Slapen tijdens kerkdienst is van alle tijden
„Alle zondagen zijn er slapers in de kerk, maar ik heb er nog nooit een uit het raam zien vallen.” Een uitspraak van de oud gereformeerde ds. Joh. van der Poel. Hij dacht natuurlijk aan Eutichus, die door „een diepe slaap overmand” werd omdat Paulus „zo lang”, te lang dus, sprak (Hand. 20:9). Overigens is het wel voorgekomen dat iemand slapend uit de bank viel en vervolgens doodstil bleef liggen, zodat de indruk werd gewekt dat de dommelaar een flauwte had gekregen.
Slapers in de kerk zijn van alle tijden en plaatsen. Verhalen erover te kust en te keur. Wiesje de Lange-Hoekendijk, dochter van wijlen prof. Hoekendijk, vertelde dat haar vader in zijn eerste gemeente de kerkenraadsleden na de dienst vermaande, omdat de meesten hadden zitten slapen. Reactie: „Dominee, dacht u nu werkelijk dat we zouden gaan zitten slapen als we u niet volledig vertrouwden?” En dat terwijl ze hadden te ”waken over de leer”. Overigens las ik ook een verhaal van een dominee die zijn eigen preek nog eens van de bandrecorder terugluisterde en al snel in slaap viel. Hij werd pas wakker toen de band stilviel.

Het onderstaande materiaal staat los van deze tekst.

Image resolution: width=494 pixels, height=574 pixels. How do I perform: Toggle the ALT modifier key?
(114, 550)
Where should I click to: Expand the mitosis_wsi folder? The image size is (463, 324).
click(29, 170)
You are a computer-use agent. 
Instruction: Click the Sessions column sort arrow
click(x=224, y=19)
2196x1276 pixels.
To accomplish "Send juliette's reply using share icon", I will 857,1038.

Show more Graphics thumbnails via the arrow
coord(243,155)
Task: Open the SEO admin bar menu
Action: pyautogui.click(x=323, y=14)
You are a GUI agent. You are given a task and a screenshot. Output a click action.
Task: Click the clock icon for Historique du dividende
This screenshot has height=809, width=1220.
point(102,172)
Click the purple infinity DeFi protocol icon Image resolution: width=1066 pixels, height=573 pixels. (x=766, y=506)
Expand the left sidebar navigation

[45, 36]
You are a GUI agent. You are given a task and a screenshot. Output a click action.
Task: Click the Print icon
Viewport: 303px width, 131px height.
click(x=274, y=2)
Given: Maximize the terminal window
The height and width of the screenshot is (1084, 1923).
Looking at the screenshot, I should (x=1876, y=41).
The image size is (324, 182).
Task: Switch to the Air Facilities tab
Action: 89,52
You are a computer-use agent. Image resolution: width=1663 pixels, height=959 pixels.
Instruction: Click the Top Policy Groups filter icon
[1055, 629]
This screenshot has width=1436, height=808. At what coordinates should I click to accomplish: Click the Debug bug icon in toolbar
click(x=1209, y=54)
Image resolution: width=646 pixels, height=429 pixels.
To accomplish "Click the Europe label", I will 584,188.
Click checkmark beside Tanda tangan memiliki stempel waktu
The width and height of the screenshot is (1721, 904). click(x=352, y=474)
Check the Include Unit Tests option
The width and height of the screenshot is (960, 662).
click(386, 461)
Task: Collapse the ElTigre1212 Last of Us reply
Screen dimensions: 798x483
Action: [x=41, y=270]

Met betrekking tot de slapers was er overigens in het verleden soms ook een taak weggelegd voor koster. Zijn naam, naar het Latijnse ”custos”, betekent waker. Hij moest ook de slapers wakker porren. Omdat hij daarvoor soms een stok gebruikte, heette hij ook wel stokman. Als middel tegen de slaap was bij vrouwen de eau de cologne in zwang maar voor allen tezamen was de tussenzang een probaat middel ”tot verpozing en verkwikking”.
Ik mag de lezer een eigen ervaring niet onthouden. In de kerkenraadsbank gezeten, hoorde ik jaren geleden de predikant zeer omstandig bidden of de slaap van onze ogen mocht worden geweerd. Eerlijk gezegd vond ik het te veel van het goede. Nimmer echter heb ik zo tegen de slaap moeten vechten dan in die dienst.
Dr. J. H. Gunning bracht ooit verzachtende omstandigheden aan. Wanneer de mensen ’s morgens „na een ferme wandeling, des middags na twee dergelijke kuieringen plus een volumineus middageten, al of niet door een bittertje verstevigd, weer in zulk een bedorven zuurstofapparaat anderhalf à twee uur moeten doorbrengen, dan verbaas en verheug ik mij meer over de ijzersterke constitutie van het wakkerblijvende gedeelte dan dat ik durf klagen over de induttende rest der zwaarbeproefden.” Maar, weleerwaarde Gunning, er waren ook gewoonteslapers. Ze zetten zich direct in de slaapstand en werden pas wakker als de toepassing kwam, als die tenminste nog als slotdeel van de dienst werd gehouden.
Ik kan me vergissen, maar naar mijn mening wordt er toch vandaag minder geslapen in de kerk dan vroeger. Een spraakmakende Amerikaanse predikant beweerde dat het vandaag onmogelijk is om met een preek mensen in slaap te krijgen, omdat ze vandaag veel te veel zaken aan hun hoofd hebben. Hij zei: „Het is jaren geleden, dat ik in de kerk iemand heb zien dutten, een treurige toestand.”
Ik kom toch nog even terug op Eutichus. Dominees moeten het ook niet te lang maken. Denk aan het ”vlees”.